DEFENSIVE PLAYBOOK

Install Defensive Skill Circuits in Place of Warmup

By Wojciech Andrzejczak, Football Coach from Poland (Europe)
Twitter: @CoachVoyt

When coaching football overseas, time is one of the biggest challenges. We have two or three practices per week with players juggling work and family responsibilities. That will force you to think outside the box.

In 2018, we worked with Coach Stan Bedwell and his Air Raid philosophy. The experience inspired us to critically evaluate defensive practice structure and substitute traditional warm-ups with defensive skills circuits focused on forcing turnovers and tackling. 

These critical areas must be worked on daily, mastering them will give your defense a chance to be successful on game day. Other benefits of utilizing circuits include setting a fast pace early, improved focus, communication and chemistry. 

Circuit organization 

We split players into three groups. By mixing position groups, we encourage team work and build trust. Each drill usually lasts between 90 and 120 seconds followed by a quick 15- to 20-second rotation.
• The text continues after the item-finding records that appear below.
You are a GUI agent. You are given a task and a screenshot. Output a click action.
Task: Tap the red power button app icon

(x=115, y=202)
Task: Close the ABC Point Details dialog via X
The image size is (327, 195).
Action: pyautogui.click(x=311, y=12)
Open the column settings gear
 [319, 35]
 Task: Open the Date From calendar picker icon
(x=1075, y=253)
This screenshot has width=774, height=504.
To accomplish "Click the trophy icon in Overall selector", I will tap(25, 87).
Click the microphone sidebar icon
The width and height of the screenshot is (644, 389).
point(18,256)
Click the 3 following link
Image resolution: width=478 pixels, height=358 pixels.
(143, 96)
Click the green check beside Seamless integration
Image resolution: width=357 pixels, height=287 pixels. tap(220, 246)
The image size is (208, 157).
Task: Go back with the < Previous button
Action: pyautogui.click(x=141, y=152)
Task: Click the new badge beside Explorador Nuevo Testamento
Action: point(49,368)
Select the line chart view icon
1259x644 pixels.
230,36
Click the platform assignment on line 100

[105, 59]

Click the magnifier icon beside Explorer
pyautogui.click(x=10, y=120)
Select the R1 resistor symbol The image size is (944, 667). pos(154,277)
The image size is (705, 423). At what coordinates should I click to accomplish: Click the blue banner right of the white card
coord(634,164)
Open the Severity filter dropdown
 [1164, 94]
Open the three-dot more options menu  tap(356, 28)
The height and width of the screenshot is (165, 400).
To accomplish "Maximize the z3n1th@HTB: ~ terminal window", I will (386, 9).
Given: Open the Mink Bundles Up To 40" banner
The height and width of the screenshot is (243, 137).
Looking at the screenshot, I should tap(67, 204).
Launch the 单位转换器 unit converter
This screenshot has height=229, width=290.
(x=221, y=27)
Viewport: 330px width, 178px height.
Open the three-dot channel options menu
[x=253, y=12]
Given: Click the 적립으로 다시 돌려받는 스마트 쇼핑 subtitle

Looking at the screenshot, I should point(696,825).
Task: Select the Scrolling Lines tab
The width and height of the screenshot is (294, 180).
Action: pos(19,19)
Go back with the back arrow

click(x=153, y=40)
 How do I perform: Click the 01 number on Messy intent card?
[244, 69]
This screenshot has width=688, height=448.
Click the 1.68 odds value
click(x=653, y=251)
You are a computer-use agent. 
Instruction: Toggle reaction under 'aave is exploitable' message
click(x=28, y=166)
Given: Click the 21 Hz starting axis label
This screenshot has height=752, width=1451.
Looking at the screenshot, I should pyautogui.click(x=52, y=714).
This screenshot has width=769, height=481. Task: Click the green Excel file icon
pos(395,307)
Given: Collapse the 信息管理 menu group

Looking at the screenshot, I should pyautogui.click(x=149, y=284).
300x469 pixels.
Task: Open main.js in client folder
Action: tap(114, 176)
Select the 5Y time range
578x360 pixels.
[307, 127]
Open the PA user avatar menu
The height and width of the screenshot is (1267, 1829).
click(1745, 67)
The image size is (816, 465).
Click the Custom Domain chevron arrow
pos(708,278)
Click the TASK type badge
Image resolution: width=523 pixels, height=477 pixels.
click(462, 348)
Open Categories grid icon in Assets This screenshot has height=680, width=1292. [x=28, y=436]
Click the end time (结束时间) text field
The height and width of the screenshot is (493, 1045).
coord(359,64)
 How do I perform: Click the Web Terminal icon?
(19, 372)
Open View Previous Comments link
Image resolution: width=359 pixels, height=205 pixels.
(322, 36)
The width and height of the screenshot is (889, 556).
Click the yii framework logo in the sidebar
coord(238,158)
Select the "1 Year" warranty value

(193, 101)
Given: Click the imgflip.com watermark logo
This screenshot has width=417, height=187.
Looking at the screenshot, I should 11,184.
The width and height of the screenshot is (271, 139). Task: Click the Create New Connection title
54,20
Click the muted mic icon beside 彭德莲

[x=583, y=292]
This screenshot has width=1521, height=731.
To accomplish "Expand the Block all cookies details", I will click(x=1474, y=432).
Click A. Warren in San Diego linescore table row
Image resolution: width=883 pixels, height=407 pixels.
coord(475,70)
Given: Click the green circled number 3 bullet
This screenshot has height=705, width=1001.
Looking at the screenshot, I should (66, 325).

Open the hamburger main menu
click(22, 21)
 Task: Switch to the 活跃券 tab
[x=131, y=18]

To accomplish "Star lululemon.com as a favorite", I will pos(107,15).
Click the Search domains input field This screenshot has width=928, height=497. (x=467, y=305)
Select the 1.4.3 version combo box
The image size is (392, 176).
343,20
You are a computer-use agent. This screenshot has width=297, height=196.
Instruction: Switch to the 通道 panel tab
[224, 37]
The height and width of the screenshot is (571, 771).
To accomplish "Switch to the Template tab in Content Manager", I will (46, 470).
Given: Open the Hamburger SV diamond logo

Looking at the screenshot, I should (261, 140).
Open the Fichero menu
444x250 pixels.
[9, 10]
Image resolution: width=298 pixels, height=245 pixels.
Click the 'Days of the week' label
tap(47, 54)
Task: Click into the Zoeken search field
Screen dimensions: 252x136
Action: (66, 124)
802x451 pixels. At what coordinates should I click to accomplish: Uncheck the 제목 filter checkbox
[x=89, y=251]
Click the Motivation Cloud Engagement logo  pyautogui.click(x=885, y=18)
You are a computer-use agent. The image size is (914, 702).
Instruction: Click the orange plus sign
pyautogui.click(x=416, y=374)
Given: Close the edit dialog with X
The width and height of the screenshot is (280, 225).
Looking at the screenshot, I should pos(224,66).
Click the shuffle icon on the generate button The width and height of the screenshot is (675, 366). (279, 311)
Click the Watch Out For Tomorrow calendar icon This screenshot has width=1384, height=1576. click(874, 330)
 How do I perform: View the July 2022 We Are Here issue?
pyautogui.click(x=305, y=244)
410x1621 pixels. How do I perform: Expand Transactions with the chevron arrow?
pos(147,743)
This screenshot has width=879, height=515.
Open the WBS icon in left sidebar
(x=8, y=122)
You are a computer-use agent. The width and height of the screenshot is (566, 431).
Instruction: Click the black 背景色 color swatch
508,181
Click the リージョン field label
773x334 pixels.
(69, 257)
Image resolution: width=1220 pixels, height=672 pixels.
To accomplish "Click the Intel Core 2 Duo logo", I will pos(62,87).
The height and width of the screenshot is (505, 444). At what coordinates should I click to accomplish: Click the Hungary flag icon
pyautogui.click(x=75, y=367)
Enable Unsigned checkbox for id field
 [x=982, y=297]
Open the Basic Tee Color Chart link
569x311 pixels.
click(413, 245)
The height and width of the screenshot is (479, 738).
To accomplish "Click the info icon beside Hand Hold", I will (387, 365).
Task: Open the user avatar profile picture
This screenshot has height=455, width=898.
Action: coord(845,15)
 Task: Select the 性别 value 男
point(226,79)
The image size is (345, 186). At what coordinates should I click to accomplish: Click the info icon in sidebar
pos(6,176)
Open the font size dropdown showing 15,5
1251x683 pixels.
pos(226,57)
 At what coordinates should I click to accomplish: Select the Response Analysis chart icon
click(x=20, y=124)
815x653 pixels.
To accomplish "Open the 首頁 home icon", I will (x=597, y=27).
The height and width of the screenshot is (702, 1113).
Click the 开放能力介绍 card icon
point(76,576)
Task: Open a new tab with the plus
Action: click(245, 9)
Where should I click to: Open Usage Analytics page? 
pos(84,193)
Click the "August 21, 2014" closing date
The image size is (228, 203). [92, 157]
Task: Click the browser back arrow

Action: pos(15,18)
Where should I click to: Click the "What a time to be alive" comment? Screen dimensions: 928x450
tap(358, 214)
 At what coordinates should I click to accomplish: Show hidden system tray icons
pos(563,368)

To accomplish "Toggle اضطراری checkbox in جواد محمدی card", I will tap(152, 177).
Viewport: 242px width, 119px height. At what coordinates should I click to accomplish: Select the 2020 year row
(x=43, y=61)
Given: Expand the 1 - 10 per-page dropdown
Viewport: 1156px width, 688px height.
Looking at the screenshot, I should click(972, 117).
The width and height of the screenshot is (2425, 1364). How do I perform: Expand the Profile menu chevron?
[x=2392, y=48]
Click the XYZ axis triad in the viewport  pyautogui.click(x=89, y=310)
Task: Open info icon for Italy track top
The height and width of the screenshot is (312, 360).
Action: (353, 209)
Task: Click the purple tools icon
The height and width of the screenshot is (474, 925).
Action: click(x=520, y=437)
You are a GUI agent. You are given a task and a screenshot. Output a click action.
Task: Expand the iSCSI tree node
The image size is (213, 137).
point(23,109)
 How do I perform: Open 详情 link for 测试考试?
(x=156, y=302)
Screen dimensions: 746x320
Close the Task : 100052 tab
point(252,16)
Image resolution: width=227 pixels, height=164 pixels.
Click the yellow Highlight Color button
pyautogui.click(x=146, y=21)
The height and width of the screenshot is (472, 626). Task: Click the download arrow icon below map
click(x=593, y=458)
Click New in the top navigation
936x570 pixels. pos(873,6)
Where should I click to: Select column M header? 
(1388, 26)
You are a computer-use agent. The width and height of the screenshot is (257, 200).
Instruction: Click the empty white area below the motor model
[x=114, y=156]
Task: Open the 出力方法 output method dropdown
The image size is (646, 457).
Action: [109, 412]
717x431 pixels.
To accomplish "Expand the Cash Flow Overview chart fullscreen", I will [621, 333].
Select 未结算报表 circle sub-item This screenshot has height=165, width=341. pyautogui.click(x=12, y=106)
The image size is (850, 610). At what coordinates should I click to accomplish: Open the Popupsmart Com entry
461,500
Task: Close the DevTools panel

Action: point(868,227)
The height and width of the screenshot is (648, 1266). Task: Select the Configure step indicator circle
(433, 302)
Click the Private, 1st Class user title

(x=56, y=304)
After the turnover circuit is completed, players should transition into a tackling one. Depending on your numbers, you may want to set up two stations within one drill or add more drills during in each circuit round. As players improve, we may introduce some variations within the drills or add new ones to break the routine.   

Turnover circuit 

Our goal is to improve defensive ball skills and increase their play-making abilities. We emphasize finishing every rep, if the ball is dropped during a tip drill, the player should scoop it and run it back.

The key coaching point for the first player is to keep his eyes on the coach. Upon hearing the signal, he closes the distance and shimmies to block the quarterback. Communicating the interception or fumble signal (i.e. bingo or fire) is critical to successfully executing a momentum-changing return. They must be practiced!                                          

In Seahawks Punch and Form Drill, the coach may alternate footwork techniques to the swoop /shimmy  used by the defenders. The tackler should focus on a tight arm clamp and accelerate through the leg drive after contact. For safety reasons, the ball carrier should extend his hand when holding the shield.

The Patriots 3-in-1 drill offers a high return on investment as it combines interception, tomahawk chop from behind and scoop and score techniques. Players should rotate within the group to perform each of the techniques.

Tackling circuit 

We have been successfully utilizing USA Football’s shoulder tackling and Five Fights systems. Both run-and-gather and 2-man tackle train the defender’s Vision – Decision –Action cycle. They have to react to the runner’s movement and maintain proper leverage. Both focus on tracking and preparation phases of the tackle, which were responsible for 75-85% of our missed tackles in the last two years. Drills should progress, as defenders become proficient, the ball-carrier should make them more competitive, by executing realistic change-of-direction moves. 

Run and gather drill should be done from left to right and right to left. Another wrinkle to this drill is adding a force player, tracking the ball from the outside.

In the 2-Man Tackle drill, defenders should laser focus on the runner’s near hip, while swiftly transitioning  between run, swoop and shimmy footwork.

The modified band–tackle drill adds a tracking component and can be used for thigh and drive/ roll finish. The carrier should hold the bag in the air for a realistic surface and violently pull the power band to force the defender ‘s tight clamp.